Devant les inquiétudes soulevées par le score des islamistes « modérés » du Parti de la Justice et du Développement (PJD) aux législatives, Noureddine Ayouch, président de l’association citoyenne 2007Daba, se montre catégorique : «Si le PJD arrive en tête, cela  n’aura aucune conséquence majeure, car avec un scrutin à la proportionnelle au plus fort reste et une trentaine de partis, il y aura forcément une coalition gouvernementale». Quelque soient les résultats, le PJD devra modérer ses ardeurs, surtout que la monarchie est exécutive et pèse de tout son poids sur la politique du pays. Ainsi, le Premier ministre est désigné par le Roi, les grandes orientations fixées par le Palais. Par ailleurs, le PJD, seul parti islamiste légal au Maroc, dirigé par Sâad-dine El Otmani, manque de compétences techniques, estiment de nombreux observateurs.

«Le PJD est un parti de classe moyenne. Il n’a pas avec lui l’élite intellectuelle ou le top management (…) A la différence des Frères Musulmans en Egypte ou en Jordanie, qui occupent fortement le champ social, notamment la santé, le PJD n’est pas non plus sur le terrain », souligne le politologue Mohamed Tozi. Le parti, au pouvoir dans les mairies de province, Meknès, Khénifra et Temara, a une assise urbaine.

Son audience répond à une « quête de rationalisation de la conduite par la religion », poursuit M. Tozi. Il y a une demande de consommation et en même temps une recherche de cohérence avec les valeurs islamiques d’une classe moyenne moralisatrice, qui ne se reconnaît pas dans les référentiels occidentaux des couches supérieures.

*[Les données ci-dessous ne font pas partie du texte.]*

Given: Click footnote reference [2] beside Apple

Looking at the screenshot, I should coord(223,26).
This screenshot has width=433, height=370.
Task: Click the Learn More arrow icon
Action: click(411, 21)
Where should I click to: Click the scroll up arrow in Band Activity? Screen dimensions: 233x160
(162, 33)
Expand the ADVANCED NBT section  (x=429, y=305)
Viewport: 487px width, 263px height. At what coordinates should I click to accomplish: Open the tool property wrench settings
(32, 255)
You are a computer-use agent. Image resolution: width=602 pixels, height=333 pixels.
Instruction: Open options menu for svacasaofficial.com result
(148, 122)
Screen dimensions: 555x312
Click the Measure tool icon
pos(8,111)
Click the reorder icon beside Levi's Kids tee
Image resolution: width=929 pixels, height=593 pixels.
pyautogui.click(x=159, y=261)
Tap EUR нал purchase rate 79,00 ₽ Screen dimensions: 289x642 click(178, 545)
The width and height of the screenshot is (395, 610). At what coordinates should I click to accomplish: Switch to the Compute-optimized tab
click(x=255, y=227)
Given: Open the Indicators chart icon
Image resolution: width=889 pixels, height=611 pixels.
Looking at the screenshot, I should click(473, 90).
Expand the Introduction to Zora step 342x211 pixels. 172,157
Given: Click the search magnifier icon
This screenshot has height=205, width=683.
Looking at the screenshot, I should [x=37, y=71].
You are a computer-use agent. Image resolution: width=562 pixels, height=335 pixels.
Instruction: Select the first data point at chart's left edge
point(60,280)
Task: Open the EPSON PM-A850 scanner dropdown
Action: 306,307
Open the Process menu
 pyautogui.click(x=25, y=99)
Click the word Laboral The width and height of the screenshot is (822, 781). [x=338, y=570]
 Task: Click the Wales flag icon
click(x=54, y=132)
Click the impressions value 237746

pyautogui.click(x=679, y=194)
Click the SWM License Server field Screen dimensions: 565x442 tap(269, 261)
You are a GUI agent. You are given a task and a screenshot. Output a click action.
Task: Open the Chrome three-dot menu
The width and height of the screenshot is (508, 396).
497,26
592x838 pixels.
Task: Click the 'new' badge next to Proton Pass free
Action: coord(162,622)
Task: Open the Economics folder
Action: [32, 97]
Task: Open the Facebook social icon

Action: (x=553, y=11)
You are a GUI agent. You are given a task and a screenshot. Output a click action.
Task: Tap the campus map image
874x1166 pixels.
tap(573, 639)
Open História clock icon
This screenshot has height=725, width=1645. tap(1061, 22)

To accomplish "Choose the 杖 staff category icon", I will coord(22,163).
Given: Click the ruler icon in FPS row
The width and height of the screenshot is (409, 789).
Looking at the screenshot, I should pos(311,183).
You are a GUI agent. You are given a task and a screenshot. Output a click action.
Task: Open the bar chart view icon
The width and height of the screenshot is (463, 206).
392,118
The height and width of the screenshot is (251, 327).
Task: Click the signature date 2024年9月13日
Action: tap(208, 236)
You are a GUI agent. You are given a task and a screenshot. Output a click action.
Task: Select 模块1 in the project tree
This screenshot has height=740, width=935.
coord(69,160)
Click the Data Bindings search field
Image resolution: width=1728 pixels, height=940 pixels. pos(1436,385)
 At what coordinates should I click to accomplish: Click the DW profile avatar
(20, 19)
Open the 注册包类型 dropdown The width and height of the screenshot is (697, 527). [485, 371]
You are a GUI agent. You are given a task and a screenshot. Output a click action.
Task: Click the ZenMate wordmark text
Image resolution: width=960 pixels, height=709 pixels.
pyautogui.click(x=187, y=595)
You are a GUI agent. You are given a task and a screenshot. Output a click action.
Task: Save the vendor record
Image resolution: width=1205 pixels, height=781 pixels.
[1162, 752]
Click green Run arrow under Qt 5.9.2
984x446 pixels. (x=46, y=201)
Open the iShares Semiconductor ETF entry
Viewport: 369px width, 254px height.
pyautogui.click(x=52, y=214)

Cette classe moyenne conservatrice et traditionnelle veut profiter des loisirs, pouvoir aller à la plage sans trop de mixité, se rendre dans des restaurants « hallal », faire ses courses dans des supermarchés où l’on ne vend pas d’alcool. Surfant sur la vague, la poupée Fulla, sorte de Barbie version musulmane, avec foulard et tapis de prière, fait fureur, tandis que les produits bancaires islamiques conformes à la Chariâa ont été autorisés début juillet.

Les couches sociales les plus défavorisées sont davantage infiltrées par les partisans islamistes de Justice et Bienfaisance, du cheikh Yassine ; groupe non reconnu par les autorités marocaines.